* [任务说明]:
请把从包含“You are a computer-use agent. The height”的那一行起、到包含“[439, 1436]”的那一行为止的全部内容（首尾两行都算在内）重新写出，将其中的“green”替换为“blue”，其余一律保持不变。

── 本题数据 ──

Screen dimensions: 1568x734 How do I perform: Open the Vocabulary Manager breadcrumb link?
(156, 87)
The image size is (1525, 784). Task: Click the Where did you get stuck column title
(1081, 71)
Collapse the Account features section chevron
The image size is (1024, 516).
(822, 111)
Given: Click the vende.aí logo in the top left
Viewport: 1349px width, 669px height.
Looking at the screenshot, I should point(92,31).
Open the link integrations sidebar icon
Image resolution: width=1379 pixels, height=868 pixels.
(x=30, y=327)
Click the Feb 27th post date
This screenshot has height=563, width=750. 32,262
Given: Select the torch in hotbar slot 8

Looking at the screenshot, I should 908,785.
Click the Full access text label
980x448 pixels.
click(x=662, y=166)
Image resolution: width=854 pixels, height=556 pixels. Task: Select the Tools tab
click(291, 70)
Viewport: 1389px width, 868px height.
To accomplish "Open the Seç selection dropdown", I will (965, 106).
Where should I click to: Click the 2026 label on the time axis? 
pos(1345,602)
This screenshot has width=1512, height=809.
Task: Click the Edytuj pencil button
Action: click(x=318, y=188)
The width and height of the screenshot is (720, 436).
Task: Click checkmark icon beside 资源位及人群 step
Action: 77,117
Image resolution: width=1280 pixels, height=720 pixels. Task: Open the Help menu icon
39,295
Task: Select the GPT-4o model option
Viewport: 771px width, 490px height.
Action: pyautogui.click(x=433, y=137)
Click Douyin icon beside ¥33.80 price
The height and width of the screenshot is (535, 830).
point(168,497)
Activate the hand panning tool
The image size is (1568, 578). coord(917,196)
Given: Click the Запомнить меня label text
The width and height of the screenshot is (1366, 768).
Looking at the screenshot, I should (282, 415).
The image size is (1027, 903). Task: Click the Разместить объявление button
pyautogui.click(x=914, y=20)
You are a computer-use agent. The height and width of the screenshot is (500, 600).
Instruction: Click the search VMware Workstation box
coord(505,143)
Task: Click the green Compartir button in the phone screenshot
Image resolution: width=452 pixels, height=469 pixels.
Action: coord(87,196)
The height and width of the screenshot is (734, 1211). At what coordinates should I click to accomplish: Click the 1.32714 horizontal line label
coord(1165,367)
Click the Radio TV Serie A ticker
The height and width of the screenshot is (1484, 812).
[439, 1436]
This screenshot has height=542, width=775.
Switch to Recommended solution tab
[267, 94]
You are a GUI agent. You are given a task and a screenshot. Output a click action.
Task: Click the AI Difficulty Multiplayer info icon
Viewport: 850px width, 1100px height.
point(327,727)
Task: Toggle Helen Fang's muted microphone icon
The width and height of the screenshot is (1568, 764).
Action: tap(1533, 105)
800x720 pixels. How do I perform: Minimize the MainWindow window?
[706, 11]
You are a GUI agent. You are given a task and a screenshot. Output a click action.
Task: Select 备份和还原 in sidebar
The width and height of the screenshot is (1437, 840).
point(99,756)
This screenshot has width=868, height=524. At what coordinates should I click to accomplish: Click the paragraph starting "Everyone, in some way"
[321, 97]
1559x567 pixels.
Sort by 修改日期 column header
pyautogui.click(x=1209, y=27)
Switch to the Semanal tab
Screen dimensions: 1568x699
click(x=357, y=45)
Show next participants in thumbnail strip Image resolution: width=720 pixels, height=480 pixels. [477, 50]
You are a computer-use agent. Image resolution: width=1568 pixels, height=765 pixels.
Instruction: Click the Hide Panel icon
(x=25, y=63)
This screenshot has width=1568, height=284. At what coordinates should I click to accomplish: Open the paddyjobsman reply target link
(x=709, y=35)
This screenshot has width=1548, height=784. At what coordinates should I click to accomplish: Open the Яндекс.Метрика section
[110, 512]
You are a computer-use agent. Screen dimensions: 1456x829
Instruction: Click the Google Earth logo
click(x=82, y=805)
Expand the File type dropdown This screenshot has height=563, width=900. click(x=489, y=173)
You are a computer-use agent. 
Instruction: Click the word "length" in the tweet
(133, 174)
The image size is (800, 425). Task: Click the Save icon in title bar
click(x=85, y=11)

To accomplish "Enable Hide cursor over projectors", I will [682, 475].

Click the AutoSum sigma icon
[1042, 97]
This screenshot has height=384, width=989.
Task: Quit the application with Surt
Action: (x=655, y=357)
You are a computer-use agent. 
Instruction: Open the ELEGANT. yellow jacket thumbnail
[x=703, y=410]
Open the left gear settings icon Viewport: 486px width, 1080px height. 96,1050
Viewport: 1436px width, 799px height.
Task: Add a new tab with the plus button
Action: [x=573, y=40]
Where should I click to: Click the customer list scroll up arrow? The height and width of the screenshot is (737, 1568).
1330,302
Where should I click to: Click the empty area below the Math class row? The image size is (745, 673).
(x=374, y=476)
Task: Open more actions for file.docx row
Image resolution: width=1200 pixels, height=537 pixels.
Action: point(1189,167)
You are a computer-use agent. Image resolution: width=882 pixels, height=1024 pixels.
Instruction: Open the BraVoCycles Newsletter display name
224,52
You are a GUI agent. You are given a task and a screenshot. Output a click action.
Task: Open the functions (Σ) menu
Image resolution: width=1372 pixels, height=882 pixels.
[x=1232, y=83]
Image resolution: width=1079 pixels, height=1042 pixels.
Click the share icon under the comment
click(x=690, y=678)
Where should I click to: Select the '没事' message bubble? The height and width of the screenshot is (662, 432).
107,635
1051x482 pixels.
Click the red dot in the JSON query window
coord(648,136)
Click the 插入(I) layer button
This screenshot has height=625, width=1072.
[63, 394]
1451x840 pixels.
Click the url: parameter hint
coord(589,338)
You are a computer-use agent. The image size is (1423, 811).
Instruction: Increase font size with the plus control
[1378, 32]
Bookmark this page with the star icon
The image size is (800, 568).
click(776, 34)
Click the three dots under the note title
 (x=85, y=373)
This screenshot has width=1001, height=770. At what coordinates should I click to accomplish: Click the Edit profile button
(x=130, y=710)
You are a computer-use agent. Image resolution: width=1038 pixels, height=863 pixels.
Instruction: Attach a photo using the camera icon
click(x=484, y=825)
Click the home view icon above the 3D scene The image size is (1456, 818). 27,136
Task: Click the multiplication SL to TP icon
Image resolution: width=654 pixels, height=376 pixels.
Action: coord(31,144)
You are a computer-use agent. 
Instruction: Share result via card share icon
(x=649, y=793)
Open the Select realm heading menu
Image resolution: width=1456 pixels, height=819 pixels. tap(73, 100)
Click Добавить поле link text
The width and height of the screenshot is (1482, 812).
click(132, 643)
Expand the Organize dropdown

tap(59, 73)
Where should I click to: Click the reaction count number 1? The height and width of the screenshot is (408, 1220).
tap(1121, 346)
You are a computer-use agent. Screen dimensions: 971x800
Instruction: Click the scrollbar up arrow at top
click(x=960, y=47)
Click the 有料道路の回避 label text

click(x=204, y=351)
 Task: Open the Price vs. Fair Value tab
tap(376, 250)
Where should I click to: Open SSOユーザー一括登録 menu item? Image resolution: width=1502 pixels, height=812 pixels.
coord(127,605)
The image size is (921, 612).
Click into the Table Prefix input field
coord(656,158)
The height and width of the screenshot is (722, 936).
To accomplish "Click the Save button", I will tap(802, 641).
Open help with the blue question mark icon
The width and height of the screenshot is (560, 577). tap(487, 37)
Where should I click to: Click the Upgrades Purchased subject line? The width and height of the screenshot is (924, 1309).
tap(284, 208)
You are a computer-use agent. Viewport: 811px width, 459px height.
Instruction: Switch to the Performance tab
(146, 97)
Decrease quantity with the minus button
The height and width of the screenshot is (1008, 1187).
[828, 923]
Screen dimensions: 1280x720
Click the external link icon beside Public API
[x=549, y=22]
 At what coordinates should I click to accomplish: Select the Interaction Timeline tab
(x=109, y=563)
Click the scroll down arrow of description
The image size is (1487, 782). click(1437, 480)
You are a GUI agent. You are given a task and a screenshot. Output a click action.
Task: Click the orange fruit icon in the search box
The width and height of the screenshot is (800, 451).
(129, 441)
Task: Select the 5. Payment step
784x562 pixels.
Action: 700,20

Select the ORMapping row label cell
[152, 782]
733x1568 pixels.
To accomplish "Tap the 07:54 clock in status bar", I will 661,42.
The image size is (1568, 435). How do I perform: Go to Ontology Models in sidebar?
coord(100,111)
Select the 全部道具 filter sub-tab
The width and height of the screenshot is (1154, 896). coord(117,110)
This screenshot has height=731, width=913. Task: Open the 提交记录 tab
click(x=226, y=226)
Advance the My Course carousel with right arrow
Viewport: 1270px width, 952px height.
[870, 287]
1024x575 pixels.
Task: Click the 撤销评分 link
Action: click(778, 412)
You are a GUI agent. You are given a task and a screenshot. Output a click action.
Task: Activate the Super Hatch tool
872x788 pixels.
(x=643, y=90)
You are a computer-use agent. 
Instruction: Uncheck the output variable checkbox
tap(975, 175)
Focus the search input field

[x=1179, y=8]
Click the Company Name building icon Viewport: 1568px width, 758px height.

───

* [参考答案]:
You are a computer-use agent. The height and width of the screenshot is (500, 600).
Instruction: Click the search VMware Workstation box
coord(505,143)
Task: Click the blue Compartir button in the phone screenshot
Image resolution: width=452 pixels, height=469 pixels.
Action: coord(87,196)
The height and width of the screenshot is (734, 1211). At what coordinates should I click to accomplish: Click the 1.32714 horizontal line label
coord(1165,367)
Click the Radio TV Serie A ticker
The height and width of the screenshot is (1484, 812).
[439, 1436]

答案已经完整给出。